Items on offer include a police officer’s badge, a Hitler Youth belt buckle displaying a swastika and an SS officer’s ring.

They are listed for sale as part of an “antiques, collectables and general” auction, along with items of furniture, paintings and bottles of wine.

Dvir Abramovic, chairman of the Anti-Defamation Commission, which speaks out against anti-Semitism, said the items for sale were “sickening” and “perverse”.

He said the items symbolised “humanity’s darkest period” and called on the auction house to immediately withdraw them from sale.

Auctioneer apologises, but says sale will go ahead

In a statement, Armitage Auctions in Launceston said the sale would continue.

Auctioneer Neil O’Brien said the house often sold war memorabilia, and that the vendor was a long-standing customer.

“Whilst we obviously condemn what happened in both the great wars along with other similar atrocities throughout history, people are interested in memorabilia associated with these events,” Mr O’Brien said.

A ring believed to be an SS officer’s.

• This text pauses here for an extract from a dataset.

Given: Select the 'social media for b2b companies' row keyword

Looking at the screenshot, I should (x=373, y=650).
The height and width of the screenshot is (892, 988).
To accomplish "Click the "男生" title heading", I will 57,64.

Photo: Armitage Auctions

“Some of these items were actually brought back from the war as souvenirs by our servicemen.

“I can understand completely that the sight of some of these items could be upsetting, and to those affected I apologise.”

Mr O’Brien said it was legal to sell the items and that “people do collect it”.

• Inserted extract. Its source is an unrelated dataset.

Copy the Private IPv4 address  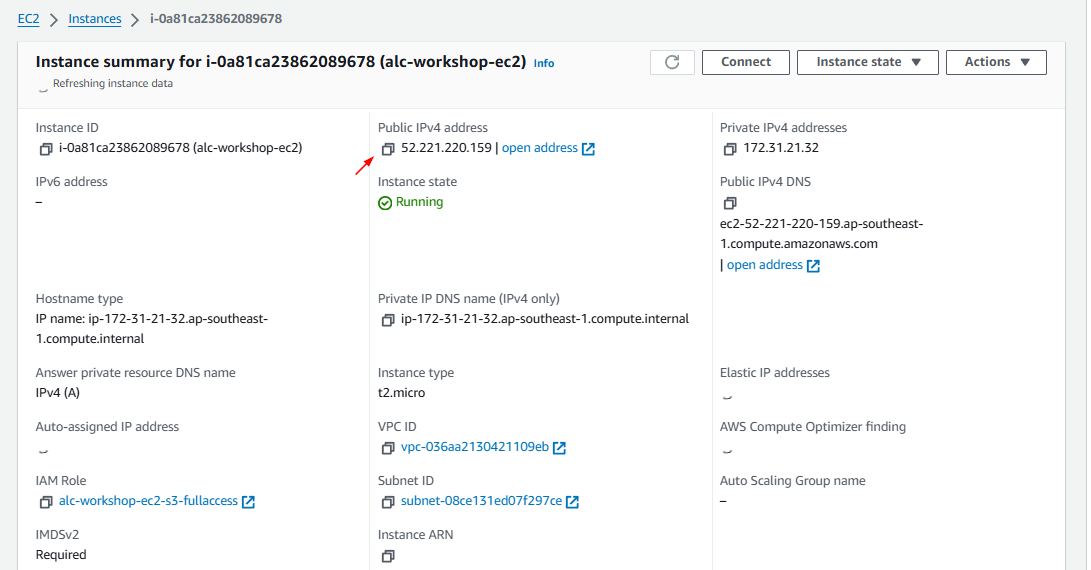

There are many things that we offer that we do not approve of, but are legal to sell,” he said.

“Taxidermy items of animals that are now extinct, ivory items made from elephant tusks, samurai swords … many of these type of items have displeased some of our customers over the 30-plus years I have worked here.”

Sales should be restricted to museums: RSL

Tasmanian RSL president Robert Dick said Nazi memorabilia should not be sold into private hands.

“I believe that if these items are going to be put on the market it should be restricted to museums, so that they can put the story out there around the items for people to understand what they represented at the time and hopefully this type of thing will never happen again,” he said.

We don’t want some person sitting there fantasising over what happened with these items in the past.

“We need them to go somewhere where it’s a reminder to people of the horror and the dark part of our history that they actually represent.”

The sale is not the first time Nazi items have appeared on the market.

Last year, a Melbourne auction house withdrew several Nazi artefacts from sale after backlash, but one offering “great photos of Hitler” went ahead near Canberra.

In June, a sale of items including Nazi flags went ahead in Kargoolie-Boulder in WA.

The items will go under the hammer at auction in Launceston on Wednesday.